* [Task statement]: Exclude the pictures, and otherwise reproduce the data in full.

* [Extracted information]:
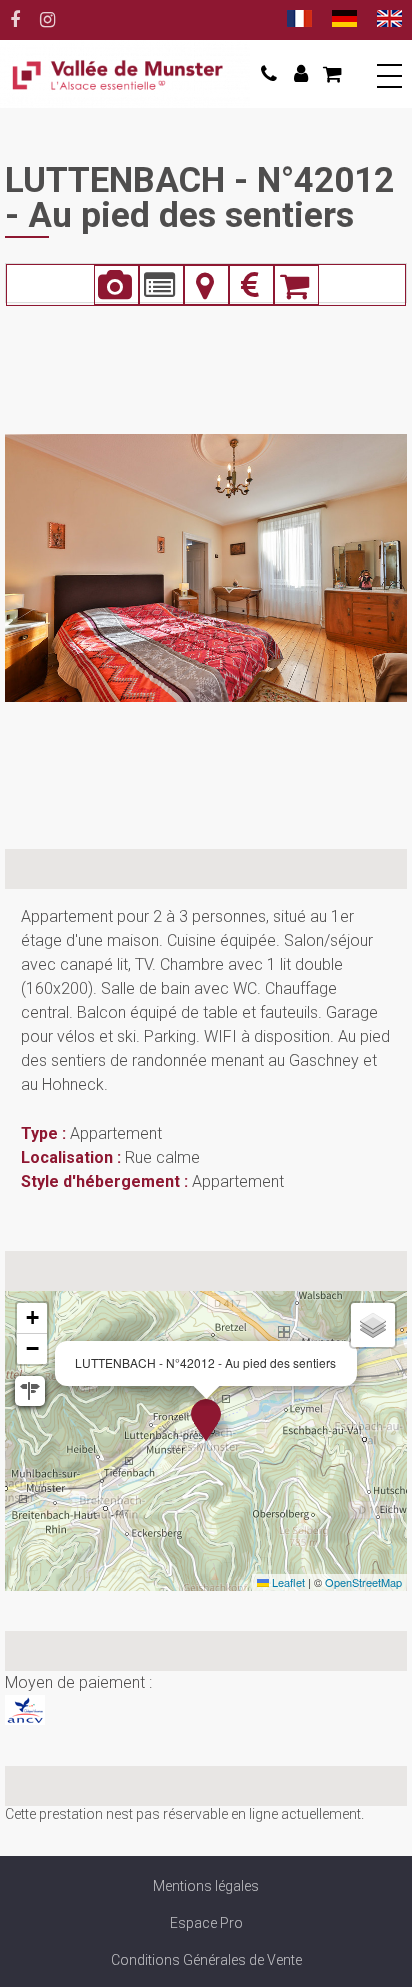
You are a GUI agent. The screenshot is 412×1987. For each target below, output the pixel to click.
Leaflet (287, 1582)
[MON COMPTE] (297, 74)
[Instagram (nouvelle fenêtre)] (47, 20)
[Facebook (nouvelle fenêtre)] (15, 20)
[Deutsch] (344, 20)
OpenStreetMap (363, 1582)
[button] (330, 74)
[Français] (299, 20)
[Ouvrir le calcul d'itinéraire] (30, 1391)
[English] (389, 20)
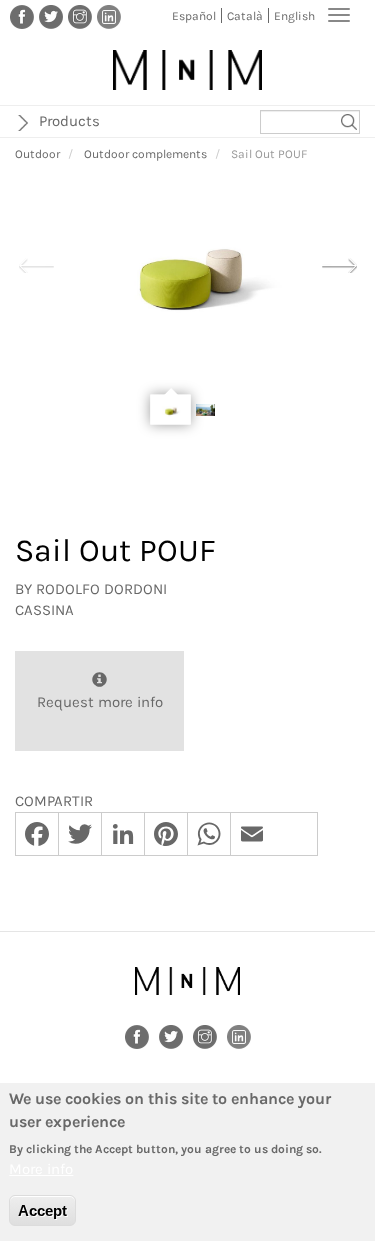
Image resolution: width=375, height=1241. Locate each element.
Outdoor (37, 154)
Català (245, 16)
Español (194, 16)
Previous (36, 263)
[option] (187, 264)
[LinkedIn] (109, 16)
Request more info (100, 702)
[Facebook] (22, 16)
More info (41, 1169)
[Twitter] (51, 16)
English (294, 16)
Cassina (44, 610)
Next (339, 263)
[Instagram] (80, 16)
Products (69, 121)
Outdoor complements (145, 154)
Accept (42, 1210)
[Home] (187, 70)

* [Answer area]:
You are a GUI agent. The screenshot is 412×1987. For each target below, output the pixel to click.
Leaflet (287, 1582)
[MON COMPTE] (297, 74)
[Instagram (nouvelle fenêtre)] (47, 20)
[Facebook (nouvelle fenêtre)] (15, 20)
[Deutsch] (344, 20)
OpenStreetMap (363, 1582)
[button] (330, 74)
[Français] (299, 20)
[Ouvrir le calcul d'itinéraire] (30, 1391)
[English] (389, 20)
Image resolution: width=375, height=1241. Locate each element.
Outdoor (37, 154)
Català (245, 16)
Español (194, 16)
Previous (36, 263)
[option] (187, 264)
[LinkedIn] (109, 16)
Request more info (100, 702)
[Facebook] (22, 16)
More info (41, 1169)
[Twitter] (51, 16)
English (294, 16)
Cassina (44, 610)
Next (339, 263)
[Instagram] (80, 16)
Products (69, 121)
Outdoor complements (145, 154)
Accept (42, 1210)
[Home] (187, 70)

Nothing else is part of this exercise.